Exercise directions:
From the entries below, gather each line containing the word "Display".

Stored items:
[Start of section]

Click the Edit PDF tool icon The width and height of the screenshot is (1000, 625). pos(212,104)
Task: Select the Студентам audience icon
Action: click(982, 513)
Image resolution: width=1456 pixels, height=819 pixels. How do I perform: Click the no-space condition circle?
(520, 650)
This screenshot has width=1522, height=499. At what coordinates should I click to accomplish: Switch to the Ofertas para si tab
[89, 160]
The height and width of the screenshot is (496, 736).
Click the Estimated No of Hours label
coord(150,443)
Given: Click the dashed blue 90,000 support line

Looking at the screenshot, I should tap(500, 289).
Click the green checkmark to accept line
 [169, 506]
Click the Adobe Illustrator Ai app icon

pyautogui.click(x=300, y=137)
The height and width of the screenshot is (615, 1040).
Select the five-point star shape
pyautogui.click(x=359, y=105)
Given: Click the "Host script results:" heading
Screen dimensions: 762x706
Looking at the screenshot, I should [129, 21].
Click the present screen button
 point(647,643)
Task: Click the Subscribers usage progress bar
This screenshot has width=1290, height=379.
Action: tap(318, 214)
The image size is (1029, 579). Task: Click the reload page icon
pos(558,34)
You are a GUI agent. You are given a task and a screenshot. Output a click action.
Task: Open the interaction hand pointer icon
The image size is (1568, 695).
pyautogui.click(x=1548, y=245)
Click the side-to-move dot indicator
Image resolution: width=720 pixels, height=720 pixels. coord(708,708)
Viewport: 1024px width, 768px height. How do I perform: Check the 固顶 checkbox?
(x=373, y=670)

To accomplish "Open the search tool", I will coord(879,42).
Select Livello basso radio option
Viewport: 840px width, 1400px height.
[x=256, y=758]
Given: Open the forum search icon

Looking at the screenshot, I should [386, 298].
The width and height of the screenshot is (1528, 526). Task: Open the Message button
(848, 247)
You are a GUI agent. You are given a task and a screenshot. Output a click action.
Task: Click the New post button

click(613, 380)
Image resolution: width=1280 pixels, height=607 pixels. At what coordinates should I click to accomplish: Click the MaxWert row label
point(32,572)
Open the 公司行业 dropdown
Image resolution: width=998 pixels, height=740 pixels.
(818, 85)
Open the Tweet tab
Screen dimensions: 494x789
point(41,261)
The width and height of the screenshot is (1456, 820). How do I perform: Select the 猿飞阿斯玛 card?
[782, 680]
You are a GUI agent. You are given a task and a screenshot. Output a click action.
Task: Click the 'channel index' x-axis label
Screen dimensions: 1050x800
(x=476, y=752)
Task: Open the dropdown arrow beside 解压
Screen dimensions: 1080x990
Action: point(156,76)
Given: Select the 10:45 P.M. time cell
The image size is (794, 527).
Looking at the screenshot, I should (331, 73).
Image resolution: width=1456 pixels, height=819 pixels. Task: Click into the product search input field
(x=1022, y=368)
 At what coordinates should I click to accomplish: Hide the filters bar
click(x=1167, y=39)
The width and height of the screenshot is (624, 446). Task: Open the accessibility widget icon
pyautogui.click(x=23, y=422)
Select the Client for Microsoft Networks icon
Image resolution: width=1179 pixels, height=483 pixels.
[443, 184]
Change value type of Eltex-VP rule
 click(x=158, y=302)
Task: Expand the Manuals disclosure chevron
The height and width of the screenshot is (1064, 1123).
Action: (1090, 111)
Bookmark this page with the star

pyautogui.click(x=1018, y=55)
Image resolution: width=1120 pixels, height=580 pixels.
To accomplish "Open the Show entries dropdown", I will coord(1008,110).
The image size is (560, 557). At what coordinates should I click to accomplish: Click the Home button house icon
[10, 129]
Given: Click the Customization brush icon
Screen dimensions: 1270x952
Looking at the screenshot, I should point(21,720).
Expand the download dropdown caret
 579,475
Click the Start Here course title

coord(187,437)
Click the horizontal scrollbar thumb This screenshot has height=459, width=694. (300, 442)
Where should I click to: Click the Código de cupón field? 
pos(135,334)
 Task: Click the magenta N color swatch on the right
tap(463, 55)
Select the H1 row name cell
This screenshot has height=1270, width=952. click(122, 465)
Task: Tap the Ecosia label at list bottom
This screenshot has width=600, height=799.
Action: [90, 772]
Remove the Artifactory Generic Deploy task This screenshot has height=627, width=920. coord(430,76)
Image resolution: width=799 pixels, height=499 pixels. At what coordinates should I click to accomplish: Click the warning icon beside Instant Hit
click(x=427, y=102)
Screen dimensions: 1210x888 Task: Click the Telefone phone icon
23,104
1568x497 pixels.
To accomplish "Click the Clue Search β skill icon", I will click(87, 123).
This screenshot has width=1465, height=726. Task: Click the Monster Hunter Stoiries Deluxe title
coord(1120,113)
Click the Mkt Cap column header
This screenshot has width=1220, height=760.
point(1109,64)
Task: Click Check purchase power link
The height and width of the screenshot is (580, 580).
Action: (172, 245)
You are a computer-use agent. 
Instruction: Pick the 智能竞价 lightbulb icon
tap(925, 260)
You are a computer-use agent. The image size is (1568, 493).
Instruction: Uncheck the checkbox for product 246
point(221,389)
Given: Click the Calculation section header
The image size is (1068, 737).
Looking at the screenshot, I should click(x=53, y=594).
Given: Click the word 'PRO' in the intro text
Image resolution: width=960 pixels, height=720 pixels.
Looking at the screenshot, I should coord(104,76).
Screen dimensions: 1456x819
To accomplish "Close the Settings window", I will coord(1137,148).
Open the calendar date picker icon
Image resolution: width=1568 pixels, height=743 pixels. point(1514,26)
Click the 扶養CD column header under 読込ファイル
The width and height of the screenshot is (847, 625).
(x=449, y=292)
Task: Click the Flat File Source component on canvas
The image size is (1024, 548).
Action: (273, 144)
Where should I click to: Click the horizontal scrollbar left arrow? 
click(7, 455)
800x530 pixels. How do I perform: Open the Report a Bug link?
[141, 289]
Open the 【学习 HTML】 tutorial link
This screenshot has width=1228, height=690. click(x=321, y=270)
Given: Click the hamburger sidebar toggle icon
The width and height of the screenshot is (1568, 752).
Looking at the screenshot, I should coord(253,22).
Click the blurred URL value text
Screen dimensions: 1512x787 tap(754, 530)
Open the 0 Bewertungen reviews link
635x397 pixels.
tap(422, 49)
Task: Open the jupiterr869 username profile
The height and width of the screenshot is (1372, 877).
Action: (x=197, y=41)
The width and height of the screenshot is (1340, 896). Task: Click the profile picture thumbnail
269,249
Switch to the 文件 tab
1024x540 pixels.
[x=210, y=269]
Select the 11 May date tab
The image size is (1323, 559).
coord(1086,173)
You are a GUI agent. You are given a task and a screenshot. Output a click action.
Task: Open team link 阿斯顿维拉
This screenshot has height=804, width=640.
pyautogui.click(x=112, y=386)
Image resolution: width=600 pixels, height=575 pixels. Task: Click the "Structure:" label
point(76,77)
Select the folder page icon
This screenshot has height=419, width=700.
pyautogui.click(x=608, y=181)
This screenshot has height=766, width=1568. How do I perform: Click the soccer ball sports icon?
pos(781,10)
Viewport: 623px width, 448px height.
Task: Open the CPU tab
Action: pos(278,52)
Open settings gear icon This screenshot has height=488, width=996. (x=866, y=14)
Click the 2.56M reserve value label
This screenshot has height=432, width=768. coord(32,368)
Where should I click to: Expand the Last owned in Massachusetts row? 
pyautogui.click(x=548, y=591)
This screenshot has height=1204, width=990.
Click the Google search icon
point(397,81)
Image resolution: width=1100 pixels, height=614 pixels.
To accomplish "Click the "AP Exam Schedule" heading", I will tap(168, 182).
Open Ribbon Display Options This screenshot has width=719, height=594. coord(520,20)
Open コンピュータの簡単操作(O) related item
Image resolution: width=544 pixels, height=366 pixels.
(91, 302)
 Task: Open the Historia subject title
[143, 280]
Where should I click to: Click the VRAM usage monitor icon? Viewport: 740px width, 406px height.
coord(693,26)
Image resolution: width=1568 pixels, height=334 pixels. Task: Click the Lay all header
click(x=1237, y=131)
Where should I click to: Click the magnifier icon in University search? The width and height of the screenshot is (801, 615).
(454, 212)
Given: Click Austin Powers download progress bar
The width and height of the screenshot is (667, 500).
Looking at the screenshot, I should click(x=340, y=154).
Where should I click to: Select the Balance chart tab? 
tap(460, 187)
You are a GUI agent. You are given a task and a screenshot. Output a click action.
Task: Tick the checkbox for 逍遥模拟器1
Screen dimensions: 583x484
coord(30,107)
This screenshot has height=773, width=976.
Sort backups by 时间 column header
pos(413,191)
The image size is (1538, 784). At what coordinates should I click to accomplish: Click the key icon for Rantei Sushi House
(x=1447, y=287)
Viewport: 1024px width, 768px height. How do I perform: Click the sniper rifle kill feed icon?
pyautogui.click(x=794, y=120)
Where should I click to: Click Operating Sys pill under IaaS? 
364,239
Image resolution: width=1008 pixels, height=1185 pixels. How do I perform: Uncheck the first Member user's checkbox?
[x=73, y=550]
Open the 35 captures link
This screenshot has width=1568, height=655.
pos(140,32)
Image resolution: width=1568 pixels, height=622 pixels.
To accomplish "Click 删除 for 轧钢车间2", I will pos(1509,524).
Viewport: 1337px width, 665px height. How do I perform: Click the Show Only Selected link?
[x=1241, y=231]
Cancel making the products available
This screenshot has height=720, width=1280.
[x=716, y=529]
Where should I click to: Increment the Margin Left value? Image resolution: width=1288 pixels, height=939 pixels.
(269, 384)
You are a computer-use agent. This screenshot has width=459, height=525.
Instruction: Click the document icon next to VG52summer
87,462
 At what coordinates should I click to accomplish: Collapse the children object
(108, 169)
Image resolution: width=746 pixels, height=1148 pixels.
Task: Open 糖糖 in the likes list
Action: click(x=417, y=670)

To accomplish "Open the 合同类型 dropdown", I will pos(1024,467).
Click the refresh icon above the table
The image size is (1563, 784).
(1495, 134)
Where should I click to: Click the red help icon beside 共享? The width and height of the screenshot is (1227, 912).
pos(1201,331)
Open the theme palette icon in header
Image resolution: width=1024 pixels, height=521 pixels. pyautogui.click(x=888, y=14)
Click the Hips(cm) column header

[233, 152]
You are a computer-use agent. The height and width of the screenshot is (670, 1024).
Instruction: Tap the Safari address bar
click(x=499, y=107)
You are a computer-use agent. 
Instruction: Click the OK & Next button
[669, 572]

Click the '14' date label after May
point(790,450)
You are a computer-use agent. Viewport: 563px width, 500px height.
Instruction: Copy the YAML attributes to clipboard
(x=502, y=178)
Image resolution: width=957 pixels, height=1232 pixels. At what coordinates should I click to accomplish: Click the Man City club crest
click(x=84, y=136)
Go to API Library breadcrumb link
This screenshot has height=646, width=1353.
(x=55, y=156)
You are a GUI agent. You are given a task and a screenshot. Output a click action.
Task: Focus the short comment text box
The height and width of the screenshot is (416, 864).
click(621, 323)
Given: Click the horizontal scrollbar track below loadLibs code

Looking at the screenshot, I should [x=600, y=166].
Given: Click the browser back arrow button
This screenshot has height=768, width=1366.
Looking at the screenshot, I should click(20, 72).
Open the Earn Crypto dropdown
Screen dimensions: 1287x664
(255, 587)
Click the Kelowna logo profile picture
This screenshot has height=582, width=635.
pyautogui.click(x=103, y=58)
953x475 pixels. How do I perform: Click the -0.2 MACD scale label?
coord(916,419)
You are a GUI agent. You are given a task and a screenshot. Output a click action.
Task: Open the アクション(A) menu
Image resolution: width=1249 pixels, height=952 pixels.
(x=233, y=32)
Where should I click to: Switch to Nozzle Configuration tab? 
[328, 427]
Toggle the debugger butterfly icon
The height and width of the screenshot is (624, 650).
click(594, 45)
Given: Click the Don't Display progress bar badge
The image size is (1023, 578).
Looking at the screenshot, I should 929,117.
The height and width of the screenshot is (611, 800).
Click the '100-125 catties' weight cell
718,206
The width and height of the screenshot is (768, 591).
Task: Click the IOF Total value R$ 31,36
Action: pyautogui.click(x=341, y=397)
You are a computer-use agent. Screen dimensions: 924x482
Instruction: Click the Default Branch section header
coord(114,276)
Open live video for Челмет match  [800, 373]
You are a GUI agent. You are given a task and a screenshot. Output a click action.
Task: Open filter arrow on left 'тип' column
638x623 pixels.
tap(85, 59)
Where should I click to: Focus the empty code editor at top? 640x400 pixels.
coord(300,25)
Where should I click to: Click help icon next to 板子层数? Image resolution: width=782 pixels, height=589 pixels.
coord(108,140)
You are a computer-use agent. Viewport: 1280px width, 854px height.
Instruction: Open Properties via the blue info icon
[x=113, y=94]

[End of section]

Exercise response:
Open Ribbon Display Options This screenshot has width=719, height=594. coord(520,20)
Given: Click the Don't Display progress bar badge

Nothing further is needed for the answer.